“Except as provided in the operating agreement. . . ”
By my count, this phrase and its close relative, “unless otherwise provided in the operating agreement,” appear 59 times in New York’s LLC Law, most often to qualify a rule on LLC governance. This substantial deference to the members’ freedom of contract is a hallmark of LLCs, and it is often said that the LLC law contains default rules, or “gap fillers,” subject to the members’ rights to modify the rules as they see fit.

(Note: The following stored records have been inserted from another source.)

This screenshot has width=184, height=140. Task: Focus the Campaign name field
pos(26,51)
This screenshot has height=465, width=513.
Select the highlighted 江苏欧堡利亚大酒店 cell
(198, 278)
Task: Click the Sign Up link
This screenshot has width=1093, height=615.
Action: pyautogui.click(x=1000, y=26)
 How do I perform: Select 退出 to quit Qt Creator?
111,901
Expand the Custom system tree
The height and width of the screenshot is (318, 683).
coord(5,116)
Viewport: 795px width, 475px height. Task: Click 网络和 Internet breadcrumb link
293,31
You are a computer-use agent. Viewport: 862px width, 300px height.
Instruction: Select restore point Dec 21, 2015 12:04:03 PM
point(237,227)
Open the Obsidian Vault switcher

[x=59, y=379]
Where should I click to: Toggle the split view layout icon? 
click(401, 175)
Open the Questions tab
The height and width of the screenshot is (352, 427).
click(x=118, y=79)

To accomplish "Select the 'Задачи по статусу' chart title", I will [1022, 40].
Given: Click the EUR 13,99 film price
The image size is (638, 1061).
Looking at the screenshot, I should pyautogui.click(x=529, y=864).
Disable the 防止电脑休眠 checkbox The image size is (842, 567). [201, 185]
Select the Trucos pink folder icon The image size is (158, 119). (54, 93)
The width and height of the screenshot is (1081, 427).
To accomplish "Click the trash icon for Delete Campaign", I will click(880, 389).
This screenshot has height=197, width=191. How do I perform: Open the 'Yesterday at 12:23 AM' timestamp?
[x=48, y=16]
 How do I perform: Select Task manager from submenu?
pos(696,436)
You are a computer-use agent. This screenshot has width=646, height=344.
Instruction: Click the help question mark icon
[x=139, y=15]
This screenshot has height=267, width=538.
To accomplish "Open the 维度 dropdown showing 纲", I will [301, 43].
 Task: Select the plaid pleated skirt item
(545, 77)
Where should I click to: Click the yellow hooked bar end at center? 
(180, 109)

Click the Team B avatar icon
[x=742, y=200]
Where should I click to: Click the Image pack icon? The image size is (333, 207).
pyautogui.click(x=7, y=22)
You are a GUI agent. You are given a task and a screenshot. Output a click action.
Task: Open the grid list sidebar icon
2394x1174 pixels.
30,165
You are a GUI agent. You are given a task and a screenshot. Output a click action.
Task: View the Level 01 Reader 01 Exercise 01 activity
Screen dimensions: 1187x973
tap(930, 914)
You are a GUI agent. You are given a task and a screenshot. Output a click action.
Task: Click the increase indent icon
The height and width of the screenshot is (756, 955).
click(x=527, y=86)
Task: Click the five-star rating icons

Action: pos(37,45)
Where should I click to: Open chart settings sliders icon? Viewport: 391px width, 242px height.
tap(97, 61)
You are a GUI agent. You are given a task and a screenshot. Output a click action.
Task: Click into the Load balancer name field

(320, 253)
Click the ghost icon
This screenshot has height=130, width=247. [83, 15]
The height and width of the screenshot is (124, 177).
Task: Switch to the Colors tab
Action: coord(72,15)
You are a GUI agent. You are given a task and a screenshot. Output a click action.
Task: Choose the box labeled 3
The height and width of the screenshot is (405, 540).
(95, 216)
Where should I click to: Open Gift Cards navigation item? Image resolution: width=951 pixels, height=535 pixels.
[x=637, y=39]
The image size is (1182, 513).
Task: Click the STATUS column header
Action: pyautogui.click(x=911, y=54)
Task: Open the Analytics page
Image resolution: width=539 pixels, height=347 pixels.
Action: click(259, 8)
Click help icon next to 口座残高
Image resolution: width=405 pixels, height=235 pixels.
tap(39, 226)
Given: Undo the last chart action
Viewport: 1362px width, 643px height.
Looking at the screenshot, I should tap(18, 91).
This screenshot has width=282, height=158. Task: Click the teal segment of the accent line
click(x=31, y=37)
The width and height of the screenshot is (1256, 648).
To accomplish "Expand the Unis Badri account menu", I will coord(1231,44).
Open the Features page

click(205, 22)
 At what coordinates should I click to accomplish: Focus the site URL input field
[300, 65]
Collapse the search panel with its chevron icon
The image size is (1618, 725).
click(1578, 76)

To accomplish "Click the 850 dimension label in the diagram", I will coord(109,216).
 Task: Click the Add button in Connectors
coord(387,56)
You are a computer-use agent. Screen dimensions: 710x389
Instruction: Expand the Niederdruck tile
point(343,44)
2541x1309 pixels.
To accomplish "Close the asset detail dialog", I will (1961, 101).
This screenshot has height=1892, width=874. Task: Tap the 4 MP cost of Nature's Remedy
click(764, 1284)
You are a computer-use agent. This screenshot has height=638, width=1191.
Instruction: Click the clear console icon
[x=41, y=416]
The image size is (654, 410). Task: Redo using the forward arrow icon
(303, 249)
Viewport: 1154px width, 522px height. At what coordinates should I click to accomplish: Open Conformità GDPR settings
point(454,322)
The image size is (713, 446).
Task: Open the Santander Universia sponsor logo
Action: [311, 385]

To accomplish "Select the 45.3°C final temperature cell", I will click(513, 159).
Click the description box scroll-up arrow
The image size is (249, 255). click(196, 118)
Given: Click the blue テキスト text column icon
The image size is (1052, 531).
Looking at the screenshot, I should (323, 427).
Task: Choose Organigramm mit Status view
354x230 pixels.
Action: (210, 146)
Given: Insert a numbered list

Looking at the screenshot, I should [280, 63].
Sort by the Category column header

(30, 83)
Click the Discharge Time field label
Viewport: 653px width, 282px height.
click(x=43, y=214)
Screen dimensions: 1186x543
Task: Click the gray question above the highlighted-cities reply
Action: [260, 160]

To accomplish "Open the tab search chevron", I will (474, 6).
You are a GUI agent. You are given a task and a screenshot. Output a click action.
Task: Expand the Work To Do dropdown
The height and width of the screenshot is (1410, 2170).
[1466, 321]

The interplay between the default rules and the members’ agreement sometimes gets complicated. For instance, when an operating agreement is completely silent on a right set forth in the LLC law, that silence can be ambiguous. Were the parties silent about that right in their operating agreement because they agreed to forgo it? Or does their silence in the operating agreement mean that the members wished to apply the default rules?
This difficult question took center-stage in a duo of recent decisions from Manhattan Commercial Division Justice Joel M. Cohen, in McCormack v Kuras, Index No. 656434/2021 [Sup Ct, New York County] and its related case, Triboss Brooklyn LLC v Kuras, Index No. 654282/2021 [Sup Ct, New York County]).
In these decisions, Justice Cohen rejects the majority members’ attempts to remove a managing member from management. In so doing, Justice Cohen recognizes the appeal of both sides’ arguments and takes the relatively rare step of expressly inviting appellate guidance on issues surrounding the applicability of the LLC law’s default rules.